Флетчер принужденно засмеялся:

— Прости, дружище, я выразил мысли вслух. Право, теперь даже не могу вспомнить о чем. Кажется, я вспоминал Арабеллу. Ведь я никогда не понимал ее. Я начинаю думать, что зря когда-то отказался бороться за свое счастье, не захотел добиваться любимой женщины. Впрочем, теперь уже трудно поверить, что я способен любить. Когда-то мне казалось, что я смогу изменить весь мир! Что ж, может быть, мне суждено спокойно поселиться в Лейквью, я стану поэтом, что ты на это скажешь, Бэк? Многие становятся поэтами, живя в Озерном крае. Взять хотя бы Вордсворфа! Генри Латтрелл буквально вчера цитировал мне его стихи прямо на улице.

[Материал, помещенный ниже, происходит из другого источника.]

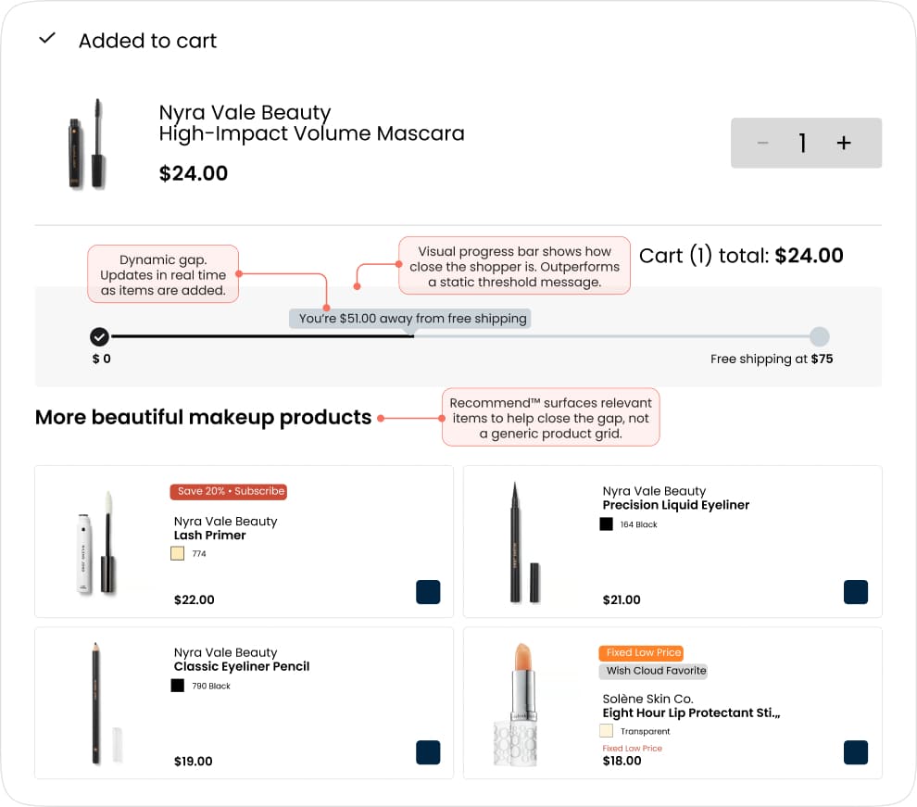Image resolution: width=917 pixels, height=807 pixels.
Task: Click the $0 checkmark circle on progress bar
Action: coord(99,336)
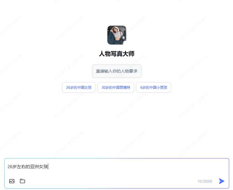
Task: Tap the model photo thumbnail above title
Action: tap(117, 35)
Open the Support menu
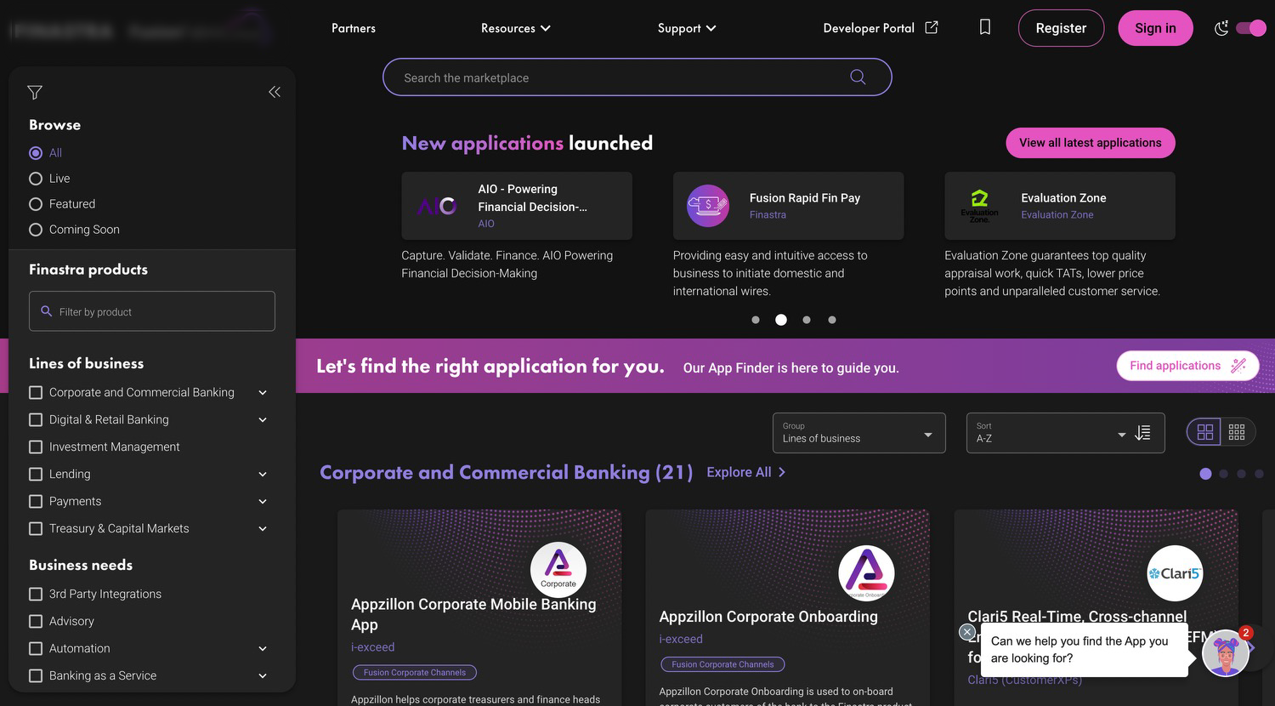Screen dimensions: 1275x706 [686, 28]
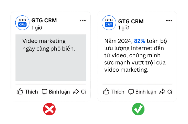This screenshot has height=124, width=188.
Task: Click GTG CRM logo in left post
Action: [x=23, y=23]
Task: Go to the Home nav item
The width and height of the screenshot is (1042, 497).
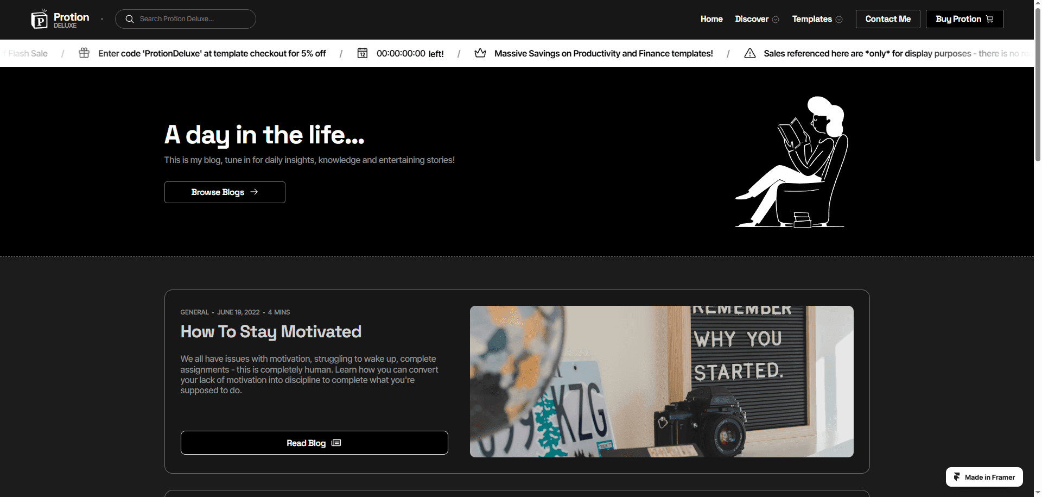Action: click(711, 19)
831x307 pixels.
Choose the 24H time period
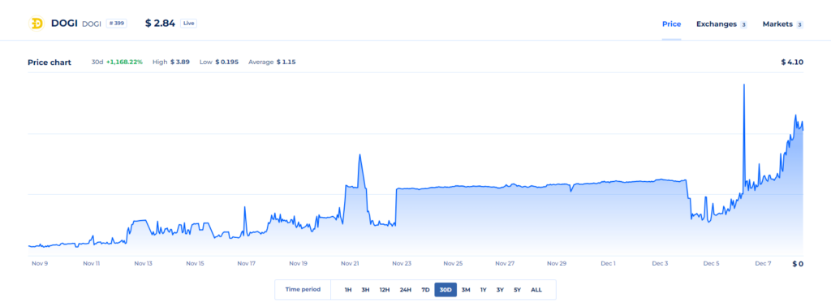point(406,289)
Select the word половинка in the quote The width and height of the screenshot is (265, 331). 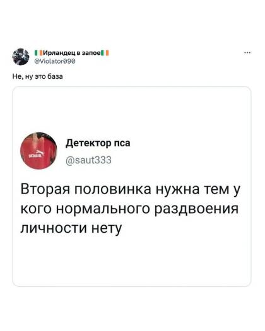coord(113,189)
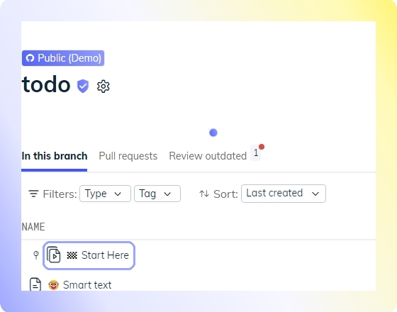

— Но, дорогой друг, все это вздор! Единственное, что я теперь знаю наверняка, так это то, что я больше не хочу иметь никаких дел с женщинами.

Бэк тряхнул головой:

— Ты не можешь так поступать, Флетч. Ты же знаешь, что слишком привлекателен, чтобы позволить себе роскошь не иметь дел с женщинами. Нельзя быть таким эгоистом. Только подумай, сколько сердец ты разобьешь, если будешь жить как монах. Нет, ты обязан вернуться в Лондон в течение этого года и подыскать какую-нибудь молодую красотку, которая поможет тебе заполнить смехом детскую в доме.

Флетчер откинулся на спинку, обдумывая слова друга:

— Возможно, ты прав, Бэк. Но клянусь, я буду счастлив, если никакое милое личико больше не помешает мне жить спокойно.


Вечером четвертого дня друзья наконец-то достигли границ владения Флетчера. Мягкий сумрак постепенно опускался на головы путешественникам, серой дымкой обволакивал легкую коляску с опущенным по случаю хорошей погоды верхом и тихо вплетался в гривы уставших лошадей. Утомленный долгим переездом Флетчер почти дремал в коляске, но вот лошади преодолели очередной подъем, и взглядам путников внезапно открылся до боли знакомый, но давно позабытый вид на родной дом.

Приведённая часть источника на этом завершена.